En obligeant le lecteur à se raccrocher au fil à peine assez informatif de la narration et en l’obligeant à se créer une opinion sans jamais pouvoir analyser la situation avec recul, Leroy recrée pour ledit lecteur les conditions de ce qu’on imagine elle a du vivre elle-même dans la position d’harcelée: être toujours en plein doute, en plein questionnement, se demander où se situe l’exagération, la part de culpabilité. C’est une subtile manière, pour l’écrivaine, de nous embarquer dans son ressenti d’alors: on est toujours se demandant qu’est- ce qui a pu provoquer le revirement dans l’écrit du harceleur, s’interrogeant si quand même dans l’échange réel la protagoniste ne s’est pas trop dévoilée, essayant de comprendre les ressorts du harceleur et ceux de l’harcelée… Mais jamais avec les idées tout à fait claires.

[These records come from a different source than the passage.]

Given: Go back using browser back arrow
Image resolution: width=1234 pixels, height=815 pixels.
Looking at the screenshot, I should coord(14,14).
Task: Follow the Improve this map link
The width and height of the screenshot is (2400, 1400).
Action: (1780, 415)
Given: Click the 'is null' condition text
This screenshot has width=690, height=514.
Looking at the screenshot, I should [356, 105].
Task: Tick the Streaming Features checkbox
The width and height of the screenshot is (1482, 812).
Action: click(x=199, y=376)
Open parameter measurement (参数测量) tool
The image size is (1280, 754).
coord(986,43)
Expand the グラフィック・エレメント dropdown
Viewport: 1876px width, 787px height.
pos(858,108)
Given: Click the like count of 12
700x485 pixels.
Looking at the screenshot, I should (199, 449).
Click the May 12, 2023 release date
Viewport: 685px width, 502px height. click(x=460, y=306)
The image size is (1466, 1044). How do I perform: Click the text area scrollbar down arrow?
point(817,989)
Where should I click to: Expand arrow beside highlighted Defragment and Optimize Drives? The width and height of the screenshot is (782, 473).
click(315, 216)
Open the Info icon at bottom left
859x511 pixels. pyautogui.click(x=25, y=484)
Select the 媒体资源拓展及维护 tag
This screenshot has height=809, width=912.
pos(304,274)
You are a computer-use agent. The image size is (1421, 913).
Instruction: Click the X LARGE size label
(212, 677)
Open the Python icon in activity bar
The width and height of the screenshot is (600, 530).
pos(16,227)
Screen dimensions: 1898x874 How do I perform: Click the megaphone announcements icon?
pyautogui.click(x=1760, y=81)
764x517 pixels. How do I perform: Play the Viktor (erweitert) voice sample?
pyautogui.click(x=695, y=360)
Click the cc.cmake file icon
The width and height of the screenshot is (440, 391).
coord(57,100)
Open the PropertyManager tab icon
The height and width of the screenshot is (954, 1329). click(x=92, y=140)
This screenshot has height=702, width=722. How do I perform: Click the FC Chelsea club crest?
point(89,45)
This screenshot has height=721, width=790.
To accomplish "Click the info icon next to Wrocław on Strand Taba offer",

Alors quand, en plus, on partage un prénom, Denis, avec le personnage néfaste du roman, on passe une grande partie du livre à se projeter: “mais est-ce que moi je serais capable d’être aussi direct, aussi entreprenant, planqué derrière mon clavier, interprétant mal les signaux que je croirait être renvoyés par une journaliste en vue ?“ « Est-ce que, quelqu’un m’a un jour répondu avec gentillesse et une certaine prévenance que j’ai prise pour de l’affection, alors qu’en réalité mon comportement effrayait?” De fait, c’est une parfaite manière d’amener le questionnement des rapports homme femme à l’ère du numérique sans tomber dans le pathos ou les poncifs. Il faut un certain avancement dans le récit et une bonne dose d’événements racontés pour arriver à trancher sur un point: tous les Denis ne sont pas aussi goujats et criminels que le méchant de l’histoire.
…Ou comment ce que je prenais pour un témoignage, abordé en lecteur avec la curiosité des “trucs de people”, finit en une réelle introspection sur mes rapports masculins avec “l’autre sexe” à l’heure du numérique. Et un constat: mettons que si un cinquième seulement de ce que l’auteure décrit, s’est réellement produit au fil des ans, il est beaucoup plus facile de résister au harcèlement quand on est né avec une pomme d’Adam. Parce que les bassesses porteront toujours sur ce que l’on fait, jamais sur ce que l’on est.